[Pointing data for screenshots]
■ ■ ■ ■ ■

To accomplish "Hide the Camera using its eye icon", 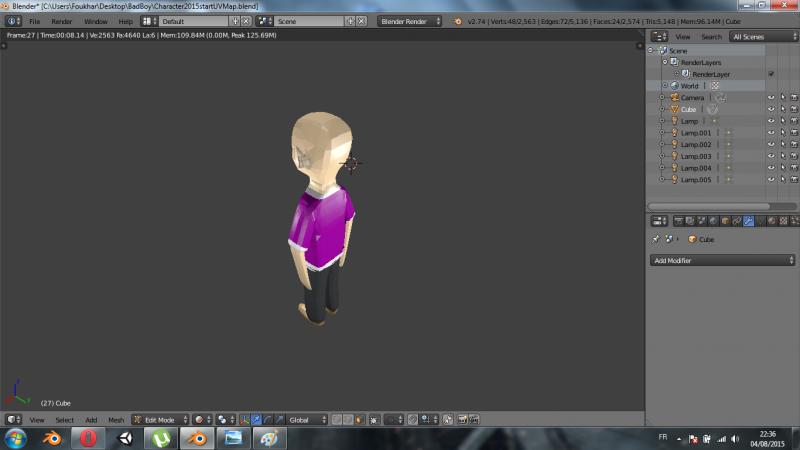I will tap(771, 98).
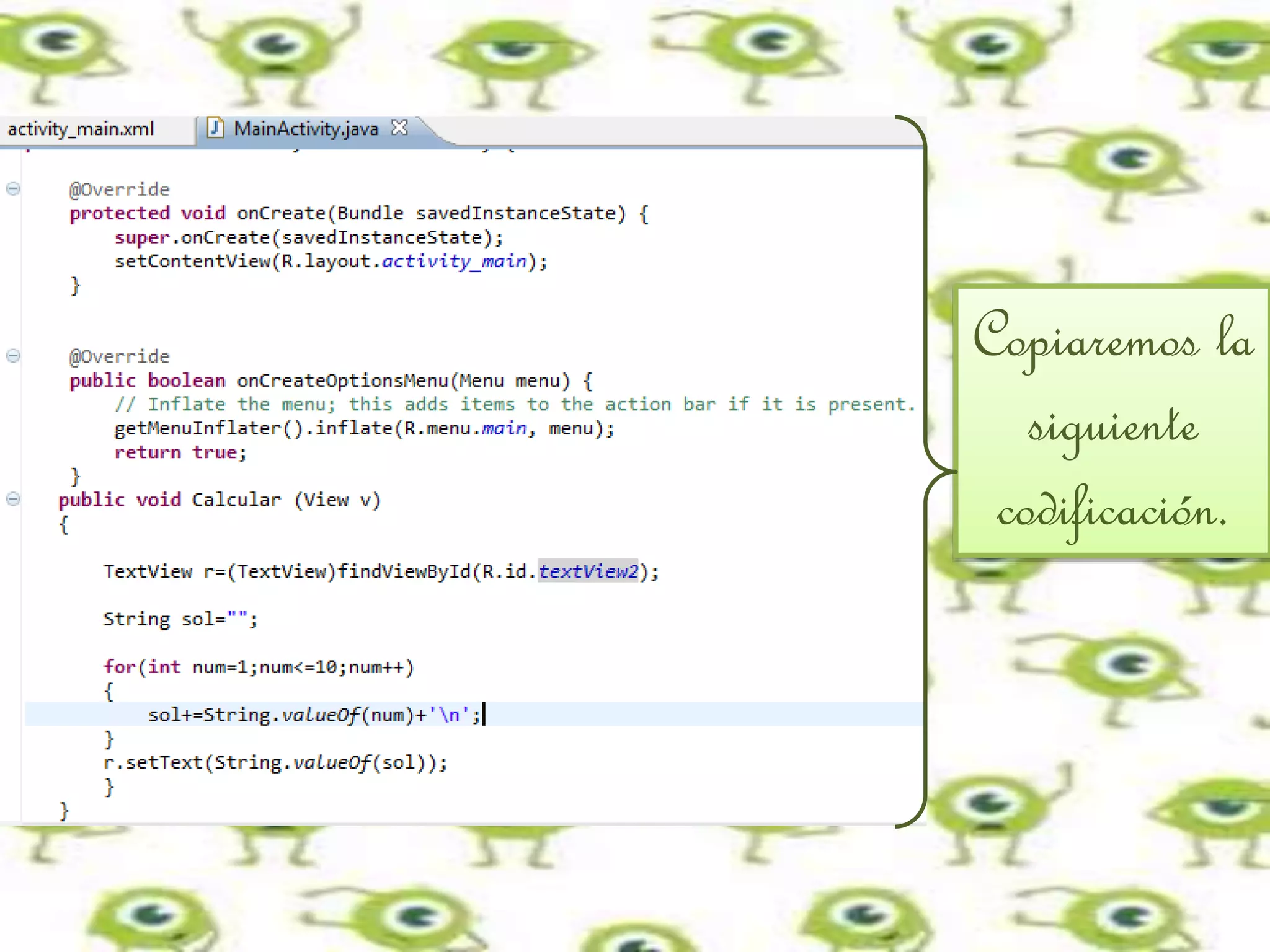This screenshot has width=1270, height=952.
Task: Switch to the activity_main.xml tab
Action: [81, 129]
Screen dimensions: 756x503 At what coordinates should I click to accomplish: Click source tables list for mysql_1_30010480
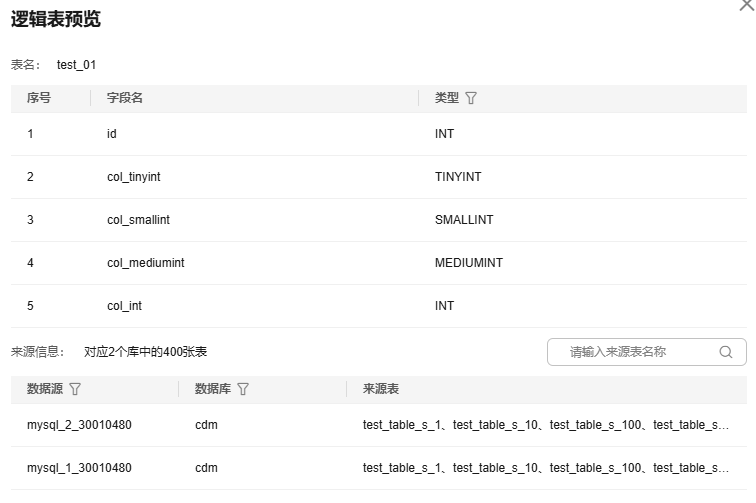(x=545, y=468)
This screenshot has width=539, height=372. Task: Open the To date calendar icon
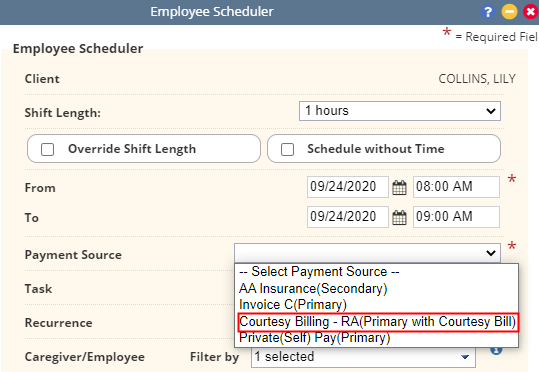pyautogui.click(x=399, y=217)
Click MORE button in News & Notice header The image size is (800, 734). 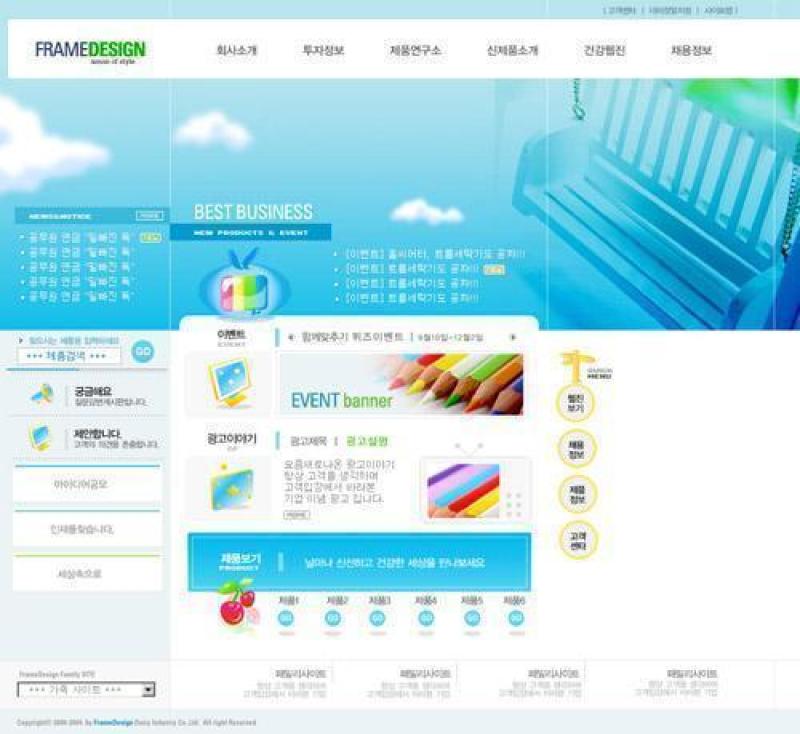pos(150,216)
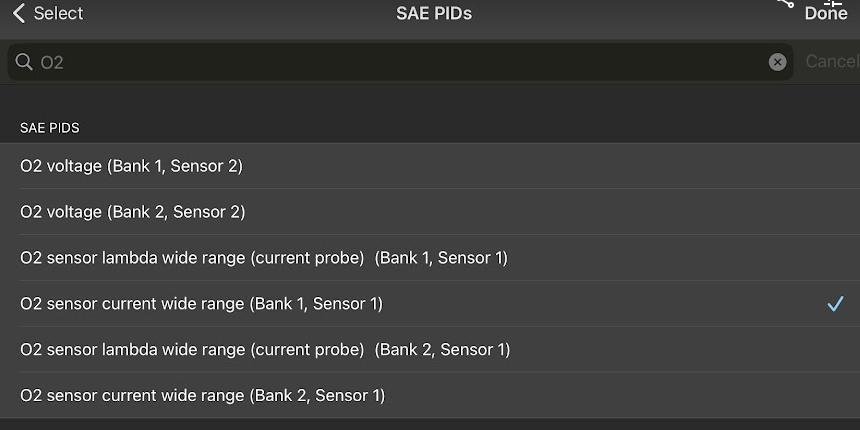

■ ■ ■ ■ ■

* [Set problem]: Count the lines of the records that contain the string "Task", with case counting, and give only the number.

* [Result of this exercise]: 2